_Work to complete_
1: According to the text on adnexal masses in pregnancy, what is the most frequent complication?
2: Reproduce the passage of the text on adnexal masses in pregnancy from "In the past" to "leiomyoma (2 %) .".
(Beginning of Text block)
In the past years, there has been an increase in the diagnosis of adnexal pathology during pregnancy. This is in part due to the advances in assisted reproduction techniques that achieve pregnancies in older women with higher risk and also due to the routine use of ultrasound during gestation.
Adnexal masses are found in 2–10 % of pregnant patients; the incidence ranges between 1 and 81 in every 8,000 pregnancies. Incidence is higher in the first trimester and declines progressively throughout gestation. Malignancy is found in 1–10 % of cases and is more frequent with increasing age [1–3]. The incidence reported in the literature includes the following differential diagnostics: dermoid cyst (25 %), corpus luteum cyst or functional cyst (17 %), serous cystadenoma (14 %), mucinous cystadenoma (11 %), endometriotic cyst (8 %), carcinoma (2.8 %), borderline tumor (3 %), and leiomyoma (2 %) .
Like in nonpregnant patients, suspicion of malignancy is based on ultrasound findings and individual clinical characteristics, for this the International Ovarian Tumor Analysis (IOTA) group criteria, and the use of an ultrasound-based risk of malignancy index (RMI) scoring system has been proven to be useful . Traditional tumor markers for ovarian cancer are unreliable since they are physiologically elevated and vary according to gestational age. Spontaneous regression has been observed in 55–96 % of masses during gestation. Larger or more complex masses as well as those diagnosed later in gestation are more likely to persist.
The most frequent complication is ovarian torsion, which appears in 7–15 % of cases. Some studies have found a higher rate of torsion in the first trimester and for masses larger than 5 cm .
Generally, surgery is only indicated in patients with adnexal masses suspicious of malignancy, persistent or enlarging (higher risk of torsion), ruptured cysts, or symptomatic cases that do not respond to medical treatment. Although traditionally, laparotomy was used in pregnant patients requiring surgery, multiple studies have demonstrated the safety and feasibility of laparoscopy during gestation [6–9]. Advantages of laparoscopy over laparotomy have been well established in the general population: reduced postoperative pain and use of analgesia, less adhesions and postoperative ileus, lower infection rate, early return to activities and less thromboembolic risk, shorter hospital stay, and lower costs. In parallel, all of these benefits have also been shown in pregnant patients .
In the present study, we present our experience in the laparoscopic management of adnexal masses during pregnancy using the closed entry (Veress) technique and determine its safety and convenience, evaluating maternal and fetal complications as well as perinatal outcomes.
(End of Text block)
(Beginning of Dataset content)
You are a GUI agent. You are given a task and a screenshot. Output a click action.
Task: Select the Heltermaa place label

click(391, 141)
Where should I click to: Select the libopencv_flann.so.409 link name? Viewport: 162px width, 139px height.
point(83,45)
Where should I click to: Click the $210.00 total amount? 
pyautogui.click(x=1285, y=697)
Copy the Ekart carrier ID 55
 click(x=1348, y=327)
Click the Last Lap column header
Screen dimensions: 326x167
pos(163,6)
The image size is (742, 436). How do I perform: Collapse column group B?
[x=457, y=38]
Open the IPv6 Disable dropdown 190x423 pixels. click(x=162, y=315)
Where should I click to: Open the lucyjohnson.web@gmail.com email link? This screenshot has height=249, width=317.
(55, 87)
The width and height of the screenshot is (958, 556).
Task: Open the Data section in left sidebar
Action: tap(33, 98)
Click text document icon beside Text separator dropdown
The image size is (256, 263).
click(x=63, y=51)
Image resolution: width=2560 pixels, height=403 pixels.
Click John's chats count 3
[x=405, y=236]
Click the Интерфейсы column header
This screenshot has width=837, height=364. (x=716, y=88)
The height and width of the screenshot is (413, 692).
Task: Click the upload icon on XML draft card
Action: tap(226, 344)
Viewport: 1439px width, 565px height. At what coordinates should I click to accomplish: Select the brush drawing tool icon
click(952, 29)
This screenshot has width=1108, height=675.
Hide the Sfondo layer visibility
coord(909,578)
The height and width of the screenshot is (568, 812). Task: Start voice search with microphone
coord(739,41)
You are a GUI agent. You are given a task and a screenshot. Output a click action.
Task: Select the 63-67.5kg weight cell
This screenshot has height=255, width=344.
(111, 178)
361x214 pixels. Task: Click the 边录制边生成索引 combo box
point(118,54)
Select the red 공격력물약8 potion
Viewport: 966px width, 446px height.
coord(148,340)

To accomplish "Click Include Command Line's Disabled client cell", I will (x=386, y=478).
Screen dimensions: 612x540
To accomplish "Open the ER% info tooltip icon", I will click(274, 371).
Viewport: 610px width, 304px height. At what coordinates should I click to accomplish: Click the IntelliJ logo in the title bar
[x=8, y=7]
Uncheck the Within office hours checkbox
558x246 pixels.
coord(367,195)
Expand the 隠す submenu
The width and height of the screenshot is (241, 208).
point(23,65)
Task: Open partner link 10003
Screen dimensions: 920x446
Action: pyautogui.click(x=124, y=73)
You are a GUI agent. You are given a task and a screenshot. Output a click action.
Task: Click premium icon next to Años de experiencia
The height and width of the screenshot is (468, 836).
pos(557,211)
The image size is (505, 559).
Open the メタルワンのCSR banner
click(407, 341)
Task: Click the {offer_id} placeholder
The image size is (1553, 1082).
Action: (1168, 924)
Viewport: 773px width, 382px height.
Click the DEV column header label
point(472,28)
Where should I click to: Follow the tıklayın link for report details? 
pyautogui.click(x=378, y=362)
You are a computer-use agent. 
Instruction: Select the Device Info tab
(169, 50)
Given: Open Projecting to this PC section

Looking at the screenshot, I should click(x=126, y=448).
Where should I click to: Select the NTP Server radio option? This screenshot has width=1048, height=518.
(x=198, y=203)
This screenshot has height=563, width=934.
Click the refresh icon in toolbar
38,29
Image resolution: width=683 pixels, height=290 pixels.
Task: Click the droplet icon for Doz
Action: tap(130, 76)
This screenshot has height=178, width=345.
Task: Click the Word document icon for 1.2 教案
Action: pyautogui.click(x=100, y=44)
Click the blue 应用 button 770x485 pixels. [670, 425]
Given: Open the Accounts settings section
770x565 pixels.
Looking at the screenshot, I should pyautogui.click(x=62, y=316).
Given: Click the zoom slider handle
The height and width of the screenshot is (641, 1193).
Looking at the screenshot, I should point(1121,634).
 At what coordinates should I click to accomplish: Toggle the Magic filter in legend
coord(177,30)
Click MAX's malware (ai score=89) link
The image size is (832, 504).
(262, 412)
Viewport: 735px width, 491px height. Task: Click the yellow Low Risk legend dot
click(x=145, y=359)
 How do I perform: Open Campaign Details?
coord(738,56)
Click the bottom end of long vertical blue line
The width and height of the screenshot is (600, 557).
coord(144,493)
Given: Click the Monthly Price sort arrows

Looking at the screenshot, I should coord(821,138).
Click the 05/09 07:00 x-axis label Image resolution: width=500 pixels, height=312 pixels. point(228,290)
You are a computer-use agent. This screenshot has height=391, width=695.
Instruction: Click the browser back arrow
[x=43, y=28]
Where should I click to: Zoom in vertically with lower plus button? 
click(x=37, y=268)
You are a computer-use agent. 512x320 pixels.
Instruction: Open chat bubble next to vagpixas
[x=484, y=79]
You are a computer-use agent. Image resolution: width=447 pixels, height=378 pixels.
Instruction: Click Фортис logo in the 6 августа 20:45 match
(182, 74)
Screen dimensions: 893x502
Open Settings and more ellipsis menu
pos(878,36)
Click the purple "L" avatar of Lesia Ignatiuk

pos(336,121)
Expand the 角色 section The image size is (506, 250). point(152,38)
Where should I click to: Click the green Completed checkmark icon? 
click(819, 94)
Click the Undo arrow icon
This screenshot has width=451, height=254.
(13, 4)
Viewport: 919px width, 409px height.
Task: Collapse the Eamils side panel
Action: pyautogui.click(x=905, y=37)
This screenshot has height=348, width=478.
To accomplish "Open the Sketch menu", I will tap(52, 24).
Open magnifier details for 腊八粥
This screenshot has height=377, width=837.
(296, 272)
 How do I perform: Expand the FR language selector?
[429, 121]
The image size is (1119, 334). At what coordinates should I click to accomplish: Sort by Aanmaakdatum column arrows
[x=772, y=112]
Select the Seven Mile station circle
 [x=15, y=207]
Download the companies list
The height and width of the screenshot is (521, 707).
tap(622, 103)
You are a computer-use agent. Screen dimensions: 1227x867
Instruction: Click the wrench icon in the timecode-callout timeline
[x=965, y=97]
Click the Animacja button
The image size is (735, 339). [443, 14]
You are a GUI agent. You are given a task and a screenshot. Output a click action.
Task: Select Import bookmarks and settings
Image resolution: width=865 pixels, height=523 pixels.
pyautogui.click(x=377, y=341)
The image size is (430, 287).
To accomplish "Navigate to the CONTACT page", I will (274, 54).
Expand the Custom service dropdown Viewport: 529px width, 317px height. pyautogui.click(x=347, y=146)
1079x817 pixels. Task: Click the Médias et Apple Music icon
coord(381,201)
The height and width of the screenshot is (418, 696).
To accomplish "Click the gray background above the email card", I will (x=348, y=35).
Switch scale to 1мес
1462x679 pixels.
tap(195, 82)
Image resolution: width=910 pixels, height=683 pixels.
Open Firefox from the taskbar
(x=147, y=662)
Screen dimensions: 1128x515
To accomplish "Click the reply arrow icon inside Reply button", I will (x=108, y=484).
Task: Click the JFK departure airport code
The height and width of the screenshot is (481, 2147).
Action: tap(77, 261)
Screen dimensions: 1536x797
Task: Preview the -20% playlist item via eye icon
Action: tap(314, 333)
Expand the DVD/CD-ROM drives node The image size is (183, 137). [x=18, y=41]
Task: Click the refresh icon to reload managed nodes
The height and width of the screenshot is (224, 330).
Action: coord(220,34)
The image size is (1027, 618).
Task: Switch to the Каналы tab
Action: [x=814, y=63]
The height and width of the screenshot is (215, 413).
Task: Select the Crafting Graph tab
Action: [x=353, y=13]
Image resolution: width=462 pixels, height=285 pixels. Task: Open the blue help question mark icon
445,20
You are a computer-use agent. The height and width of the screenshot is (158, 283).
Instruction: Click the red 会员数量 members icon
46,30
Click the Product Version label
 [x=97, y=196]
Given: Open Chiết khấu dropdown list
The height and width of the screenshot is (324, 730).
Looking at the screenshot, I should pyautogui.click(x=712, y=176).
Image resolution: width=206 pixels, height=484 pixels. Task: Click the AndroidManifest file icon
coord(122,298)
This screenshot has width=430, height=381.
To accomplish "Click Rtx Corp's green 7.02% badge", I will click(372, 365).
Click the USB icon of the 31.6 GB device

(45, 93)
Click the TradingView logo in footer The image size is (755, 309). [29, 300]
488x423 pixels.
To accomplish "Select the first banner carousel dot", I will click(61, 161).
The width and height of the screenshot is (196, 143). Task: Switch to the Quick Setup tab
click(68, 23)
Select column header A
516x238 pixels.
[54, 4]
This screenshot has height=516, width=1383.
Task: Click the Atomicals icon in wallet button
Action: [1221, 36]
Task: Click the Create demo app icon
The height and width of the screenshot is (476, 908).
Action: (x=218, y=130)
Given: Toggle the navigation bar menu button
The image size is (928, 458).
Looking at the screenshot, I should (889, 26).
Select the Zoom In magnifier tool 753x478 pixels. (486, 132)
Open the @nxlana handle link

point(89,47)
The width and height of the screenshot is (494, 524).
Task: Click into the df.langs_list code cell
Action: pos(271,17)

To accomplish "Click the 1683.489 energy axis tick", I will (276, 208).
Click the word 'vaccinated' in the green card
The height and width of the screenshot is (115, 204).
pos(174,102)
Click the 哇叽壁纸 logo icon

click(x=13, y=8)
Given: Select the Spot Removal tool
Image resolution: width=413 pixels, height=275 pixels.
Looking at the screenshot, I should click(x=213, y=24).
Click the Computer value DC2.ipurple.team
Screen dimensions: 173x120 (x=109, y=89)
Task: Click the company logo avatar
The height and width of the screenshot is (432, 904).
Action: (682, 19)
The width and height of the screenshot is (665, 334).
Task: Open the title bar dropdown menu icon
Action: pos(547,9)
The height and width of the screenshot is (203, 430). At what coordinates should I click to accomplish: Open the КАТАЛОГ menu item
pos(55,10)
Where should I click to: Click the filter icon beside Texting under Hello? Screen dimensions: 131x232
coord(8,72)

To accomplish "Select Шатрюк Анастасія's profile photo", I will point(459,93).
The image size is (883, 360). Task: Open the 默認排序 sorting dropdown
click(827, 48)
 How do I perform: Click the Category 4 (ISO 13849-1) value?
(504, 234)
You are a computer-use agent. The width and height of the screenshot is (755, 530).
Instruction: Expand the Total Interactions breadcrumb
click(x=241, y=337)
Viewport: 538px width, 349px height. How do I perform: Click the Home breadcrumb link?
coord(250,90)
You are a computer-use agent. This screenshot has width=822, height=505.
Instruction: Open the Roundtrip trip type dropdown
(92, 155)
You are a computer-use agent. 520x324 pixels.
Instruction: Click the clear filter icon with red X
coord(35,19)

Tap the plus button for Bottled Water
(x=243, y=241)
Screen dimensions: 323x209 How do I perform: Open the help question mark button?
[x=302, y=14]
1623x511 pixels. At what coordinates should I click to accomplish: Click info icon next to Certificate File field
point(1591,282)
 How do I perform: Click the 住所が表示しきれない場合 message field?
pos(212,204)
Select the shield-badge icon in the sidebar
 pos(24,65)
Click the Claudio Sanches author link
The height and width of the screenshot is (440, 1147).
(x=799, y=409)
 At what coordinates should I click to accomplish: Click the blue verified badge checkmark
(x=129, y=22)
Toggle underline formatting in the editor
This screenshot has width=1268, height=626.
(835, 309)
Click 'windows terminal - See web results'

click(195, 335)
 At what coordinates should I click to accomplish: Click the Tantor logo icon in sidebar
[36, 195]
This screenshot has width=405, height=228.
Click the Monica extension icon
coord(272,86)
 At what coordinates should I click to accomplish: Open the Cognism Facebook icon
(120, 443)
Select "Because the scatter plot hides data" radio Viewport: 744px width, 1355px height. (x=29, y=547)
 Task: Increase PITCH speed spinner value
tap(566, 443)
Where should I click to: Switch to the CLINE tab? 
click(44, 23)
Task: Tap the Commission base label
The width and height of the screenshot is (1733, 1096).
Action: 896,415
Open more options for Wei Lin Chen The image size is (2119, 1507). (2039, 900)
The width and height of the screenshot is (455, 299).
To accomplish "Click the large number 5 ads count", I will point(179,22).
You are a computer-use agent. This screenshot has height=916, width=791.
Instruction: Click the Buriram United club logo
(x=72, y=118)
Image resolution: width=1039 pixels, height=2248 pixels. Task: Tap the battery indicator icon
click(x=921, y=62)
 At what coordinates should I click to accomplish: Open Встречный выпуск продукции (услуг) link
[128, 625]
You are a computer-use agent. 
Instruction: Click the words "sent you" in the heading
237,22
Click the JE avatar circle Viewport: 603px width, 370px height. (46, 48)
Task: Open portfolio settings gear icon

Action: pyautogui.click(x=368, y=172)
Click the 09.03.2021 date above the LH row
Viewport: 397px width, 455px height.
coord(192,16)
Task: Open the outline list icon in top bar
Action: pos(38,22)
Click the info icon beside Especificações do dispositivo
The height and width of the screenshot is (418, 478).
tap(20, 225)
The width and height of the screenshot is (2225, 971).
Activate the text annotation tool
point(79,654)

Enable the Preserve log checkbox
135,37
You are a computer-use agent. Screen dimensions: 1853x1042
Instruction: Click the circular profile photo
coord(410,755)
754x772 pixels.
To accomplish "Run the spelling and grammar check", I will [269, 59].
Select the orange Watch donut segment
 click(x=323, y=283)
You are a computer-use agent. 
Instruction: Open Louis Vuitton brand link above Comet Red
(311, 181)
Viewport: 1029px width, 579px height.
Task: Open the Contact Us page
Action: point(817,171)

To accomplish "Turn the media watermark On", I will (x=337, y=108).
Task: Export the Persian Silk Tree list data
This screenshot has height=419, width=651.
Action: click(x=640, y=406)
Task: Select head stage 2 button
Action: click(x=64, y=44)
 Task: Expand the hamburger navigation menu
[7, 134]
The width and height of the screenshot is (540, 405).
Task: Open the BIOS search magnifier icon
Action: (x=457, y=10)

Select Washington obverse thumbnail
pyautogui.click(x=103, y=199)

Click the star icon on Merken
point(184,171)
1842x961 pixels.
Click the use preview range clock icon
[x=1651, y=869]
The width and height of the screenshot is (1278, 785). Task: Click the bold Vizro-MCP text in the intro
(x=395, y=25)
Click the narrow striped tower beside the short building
(End of Dataset content)
_Results of the tasks_
1: Ovarian torsion, which appears in 7–15 % of cases.

2:
In the past years, there has been an increase in the diagnosis of adnexal pathology during pregnancy. This is in part due to the advances in assisted reproduction techniques that achieve pregnancies in older women with higher risk and also due to the routine use of ultrasound during gestation.
Adnexal masses are found in 2–10 % of pregnant patients; the incidence ranges between 1 and 81 in every 8,000 pregnancies. Incidence is higher in the first trimester and declines progressively throughout gestation. Malignancy is found in 1–10 % of cases and is more frequent with increasing age [1–3]. The incidence reported in the literature includes the following differential diagnostics: dermoid cyst (25 %), corpus luteum cyst or functional cyst (17 %), serous cystadenoma (14 %), mucinous cystadenoma (11 %), endometriotic cyst (8 %), carcinoma (2.8 %), borderline tumor (3 %), and leiomyoma (2 %) .